Natural Remedies for Bell's Palsy

In This Article

Bell's palsy is a type of temporary paralysis that affects the facial muscles. The condition is believed to be related to nerve damage and can be treated with medication or alternative approaches. Most cases will go away on their own, but treatment may help symptoms resolve faster.

Person's face with Bell's palsy
Koshy Johnson / Oxford Scientific / Getty Images

Symptoms

Bell's palsy symptoms typically appear suddenly and reach their peak about 48 hours after they start. In most cases, only one side of the face becomes paralyzed. The condition may vary in severity, from mild muscle weakness to complete paralysis.

Facial distortion is common among people with Bell's palsy. Symptoms may also include:

  • Twitching
  • Excessive tearing in the affected eye
  • Dry eye
  • Drooping of one eyelid
  • Drooping in the corner of the mouth
  • Drooling
  • Dry mouth
  • Impairment of taste

Causes

Bell's palsy is generally the name given when there is no clear cause for a facial nerve palsy. However, scientists suspect that a viral infection—such as herpes simplex (the virus that causes cold sores. or herpes zoster—may trigger swelling and inflammation in the facial nerves, which in turn may cause Bell's palsy to set in.

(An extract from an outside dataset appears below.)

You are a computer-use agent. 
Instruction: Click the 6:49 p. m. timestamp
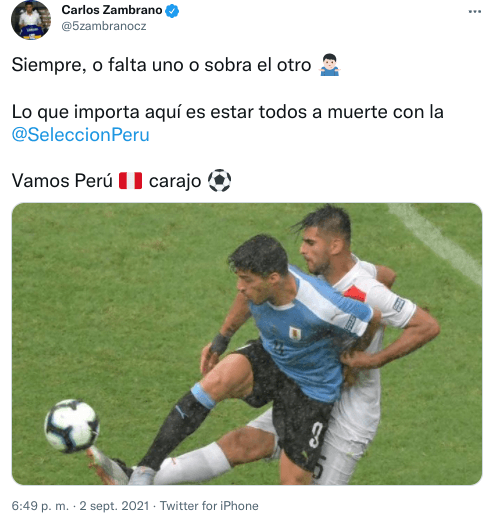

Facial nerve palsy is also the most common cranial neuropathy associated with Lyme disease (and sometimes the only symptom), with studies suggesting anywhere from 10% to 50% of Lyme patients experiencing this. 

Risk Factors

The following people may be at an increased risk for Bell's palsy:

  • Pregnant women
  • People with diabetes
  • People suffering from a cold or flu

This condition is most common between the ages of 15 and 60, but it can happen at any age.

Treatment

In treating Bell's palsy, doctors focus on the source of the nerve damage. This may include the use of anti-viral medications, as well as the use of anti-inflammatory drugs to reduce the swelling believed to be associated with Bell's palsy.

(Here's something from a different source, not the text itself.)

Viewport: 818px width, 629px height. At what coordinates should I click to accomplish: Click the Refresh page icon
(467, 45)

A 2013 Clinical Practice Guideline recommends:

  • Oral steroids within the first 72 hours
  • Antiviral therapy for some cases along with steroids, but not alone
  • Eye protection in cases where an eyelid won't close properly

Even without treatment, most cases improve on their own within two weeks. In rare cases marked by extremely severe nerve damage, however, nerve fibers may be irreversibly impaired.

Natural Remedies

Very few scientific studies have explored the use of alternative medicine in the treatment of Bell's palsy. However, preliminary research suggests that the following therapies may benefit Bell's palsy patients:

  • Biofeedback: Biofeedback is a practice that involves learning to control vital functions that are usually unconscious (such as breathing, heart rate, and blood pressure) through the use of specialized electronic devices. Some studies have suggested that biofeedback, alone or combined with facial exercises, may promote recovery from Bell's palsy, but results have been inconsistent. A 2018 study found that facial biofeedback rehabilitation may prevent people with Bell's palsy from later developing something called oral-ocular synkinesis, in which smiling causes one eye to close.
  • Acupuncture: This needle-based Chinese therapy may help lessen facial paralysis and facial disability in people with Bell's palsy, according to a review of the scientific literature published in 2015. However, reviewers concluded that existing studies were hampered by poor design and that the evidence is insufficient to recommend this treatment.

A Word From Verywell

Due to the limited research, it's too soon to recommend natural remedies for Bell's palsy. It's also important to note that self-treating a condition and avoiding or delaying standard care may have serious consequences. If you're considering using natural remedies for Bell's palsy (or any other condition), make sure to consult your doctor first.